Edu Expósito (Escalante, m. 31), Quique González (Enrich, m. 76), De Blasis (Correa, m. 83). No jugaron jugar Yoel, Bigas e Inui.

Goles:
1-0, min. 4: Dani Rodríguez se va por velocidad de Paulo y define ante Dmitrovic. 1-1, min. 56: Paulo Oliveira aprovecha un rechace de Reina tras su remate inicial de cabeza en un córner. 2-1, min. 75: Paulo marca en su propia portería al tratar de despejar un centro de Sastre.
El árbitro:
Melero López. Del comité andaluz. Amonestó a Joan Sastre, del Mallorc y a Sergio Álvarez y Tejero, del Eibar.
Incidencias:
23.142 espectadores en son Moix.

Lamentablemente, la alegría del portugués fue efímera, ya que también se convirtió en el infortunado autor del gol que condenó al Eibar a la derrota al marcar en propia puerta con el muslo en un intento de despejar un centro envenenado desde la derecha de Joan Sastre. Fue la estocada definitiva ante la que ya el Eibar claudicó.

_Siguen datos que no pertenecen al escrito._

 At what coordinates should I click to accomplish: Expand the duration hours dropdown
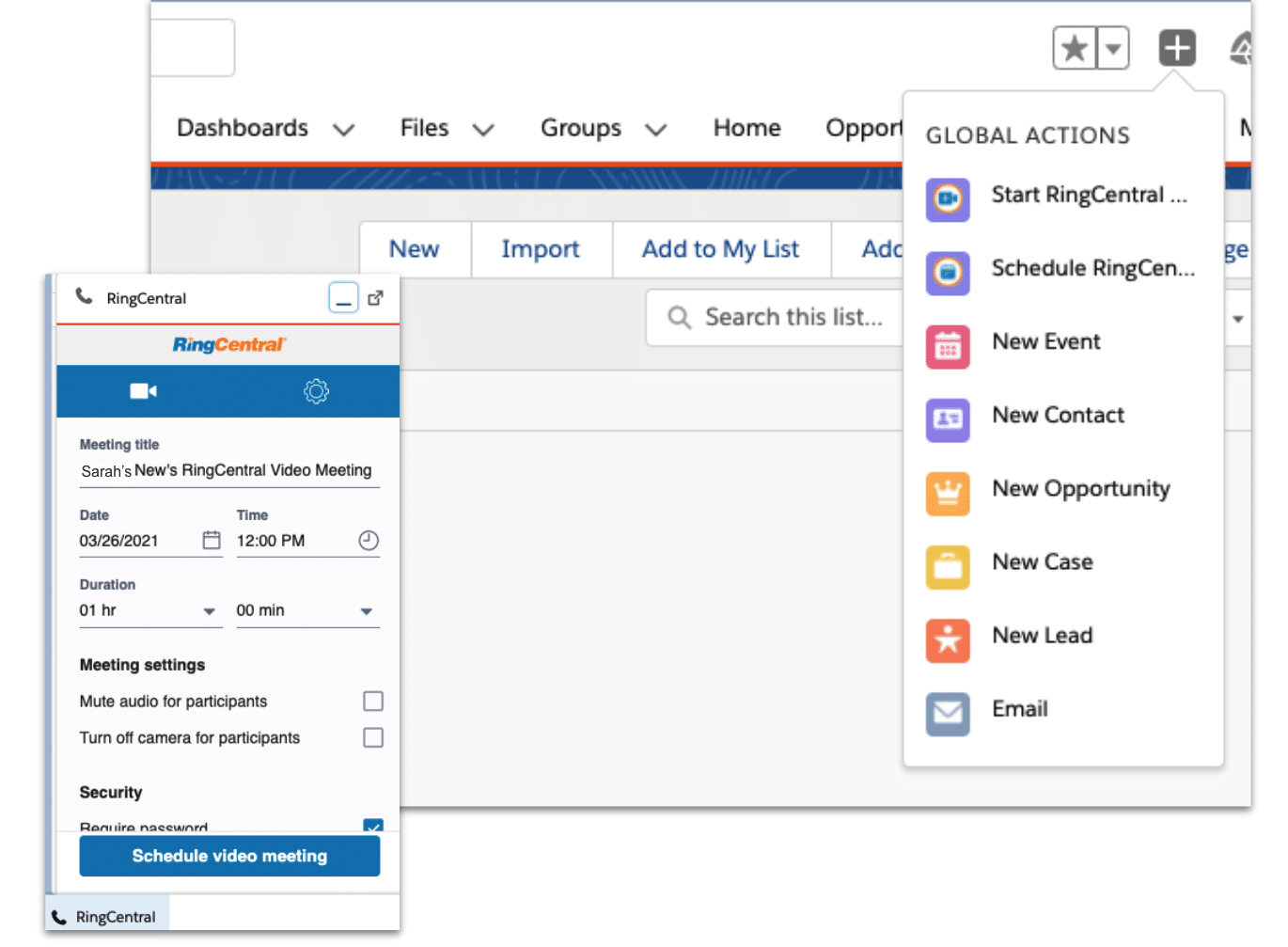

El Mallorca se vino arriba espoleado por un público enfervorecido que empezó a saborear los tres puntos viendo cómo su equipo cortaba las alas a los eibarreses. En pleno ambiente festivo, Lago Junior también quiso ganarse su cuota de gloria con un gol ante el equipo en el que militó hace ya nueve años, pero el exceso de ganas le jugó malas pasadas.

No hizo falta que el costamarfileño se luciera ante una afición que le adora. El Eibar ya se había resignado a perder el primero de sus tres partidos seguidos en casa.